◆ Source:
Investing with only ETFs
If you’ve only got a minute:
- Exchange-traded funds (ETFs) allow you to build up diversity in your investment portfolio with relative ease to capture broad-based performance of a particular market
- Using a combination of ETFs can be an easier or hassle-free way to construct a portfolio
- Do remember to do your due diligence and do not rush into selecting ETFs when building up your portfolio
For the regular Joe (or Jane), building up an investment portfolio can be an arduous task. This is because there is much research to be done on individual companies and sectors. You also have to align it with your risk appetite, take note of the changing economic conditions and consider how they affect the stocks you have picked.
But for those who would like to try their hand at building their own investment portfolio, using a combination of exchange-traded funds (ETFs) might be an easier or hassle-free way to construct a portfolio.
Why ETFs?
In the past decade, ETFs have grown in popularity among retail investors for a number of reasons:
Diversification across stock markets and sectors
ETFs allow you to build diversity in your investment portfolio with relative ease as many track benchmark indices like the S&P 500 or the Straits Times Index (STI).
This allows you to capture broad-based performance of a particular market. An ETF can also mitigate the level of volatility (to a certain extent) if some stocks within an ETF fall.
If you are looking for a more defined exposure, ETFs are available for sub-indices and sectors. A sub-index tracks the performance of a group of securities that form part of a larger index like the S&P 500 or STI. They are often based on certain common sub-characteristics like a sector (i.e. Financials, Technology).
Alternatively, if you would like to capture growth opportunities of larger technology firms across different geographies/markets, you can look at a technology ETF with global exposure. This allows you to diversify by investing in a group of technology stocks instead of one company, thereby removing company-specific risk.
By allowing investors to diversify their portfolios without having to put in more time and effort, it is easy to see why ETFs are growing in popularity.
Diversification across other asset classes
ETFs provide diversified access to other asset classes like bonds and alternatives like gold and silver, currencies and real estate.
In the case of bonds, which may be difficult for a retail investor to acquire, there are bond ETFs tracking investment grade corporate bonds, among others. There are also ETFs that comprise a mix of asset classes like bonds and stocks.
For those looking to invest in gold or other precious metals, they can gain exposure to this asset class through ETFs that track either one particular metal or a basket of precious metals.
ETFs are also available for those looking to tap growth opportunities in secular trends. For example, there are ETFs in the market covering investment themes such as Green Energy and even e-Sports.

◆ Given exercise 1: According to the ETF article, which benchmark indices do many ETFs track?
◆ Given exercise 2: List every asset class or alternative besides stocks that the ETF article says ETFs give access to.
◆ Given exercise 3: Go on with the ETF article from the point where it stops.

◆ Given material:
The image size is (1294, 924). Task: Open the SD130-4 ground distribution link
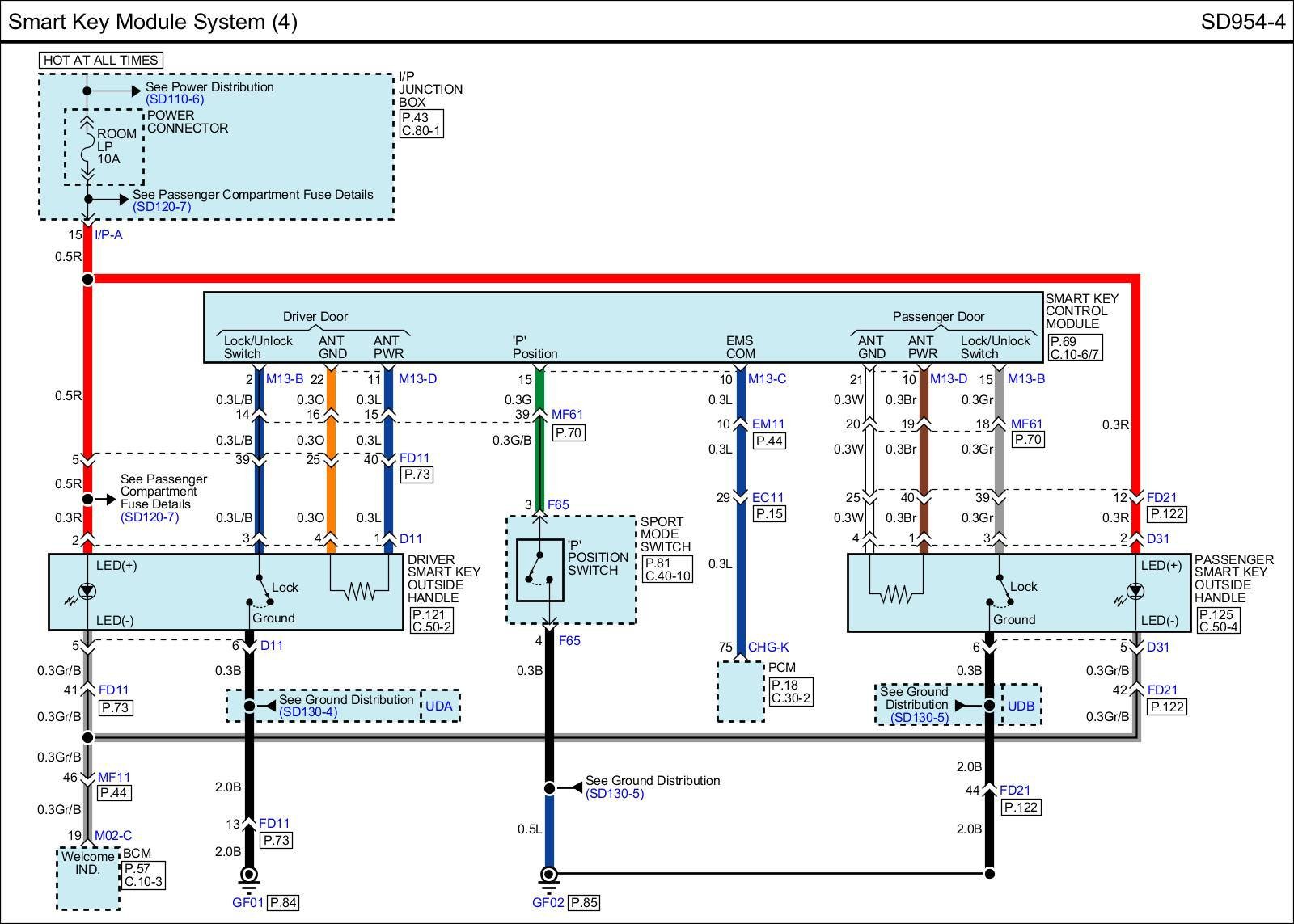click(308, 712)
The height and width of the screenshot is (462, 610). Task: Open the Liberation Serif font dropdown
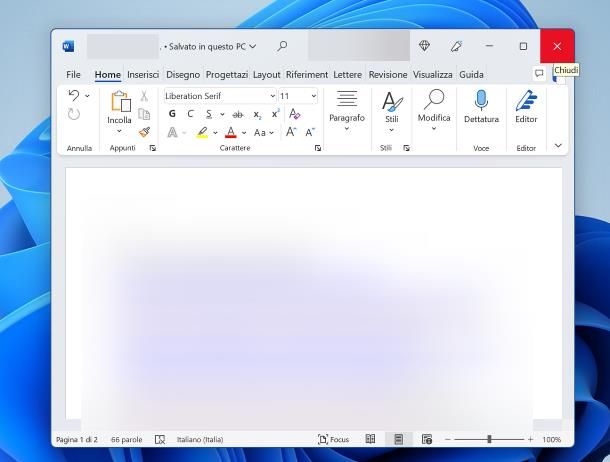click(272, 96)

◆ Exercise answer 1: The S&P 500 and the Straits Times Index (STI).

◆ Exercise answer 2: Bonds, gold and silver, currencies, and real estate.

◆ Exercise answer 3:
Relatively low costs
Compared to actively managed funds like unit trusts (UTs), ETFs are comparatively cheaper as they are passively managed. Passively managed funds are those where the stocks and bonds chosen as part of the fund are selected by the portfolio manager to match an index or sector.
As most ETFs are not actively managed, fees incurred to hold them are often lower than UTs.
ETFs suit investors who are not trying to get better returns than the underlying index – that is, people who are happy with matching the index in returns performance. In addition, this makes them a viable alternative, especially if higher cost UTs are unable to beat an index or sector average.
Liquidity
Given that ETFs trade like stocks, they offer higher liquidity and transparency than UTs. ETFs trade on stock exchanges which means they can be bought and sold anytime during trading hours and not just at the end of the day (like in the case UTs).
This can be an important consideration when volatility is high or in cases when an investor has found an opportunity to add more of a particular ETF into a portfolio.
That said, not all ETFs have the same level of liquidity. At the end of the day, the liquidity of an ETF depends on how liquid the shares it holds are, the trading volume of the ETF and the investment climate.
Steps for building an ETF Portfolio
If you are considering building a portfolio with ETFs, here are some simple guidelines to help you on your journey:
Creating an appropriate mix
As an individual investor, you need to know how to determine an asset allocation that best conforms to your personal investment goals and risk tolerance. In other words, your portfolio should meet your future capital requirements and give you peace of mind while doing so.
Generally speaking, younger investors – who tend to have a longer time horizon – often take on higher amounts of risk while older investors steer toward lower-risk investing.
Below is an example of an asset allocation for a balanced portfolio. This is a portfolio for investors that seek to capture modest capital growth through a balanced risk-and-return approach. This is considered a middle-ground option for those building an investment portfolio.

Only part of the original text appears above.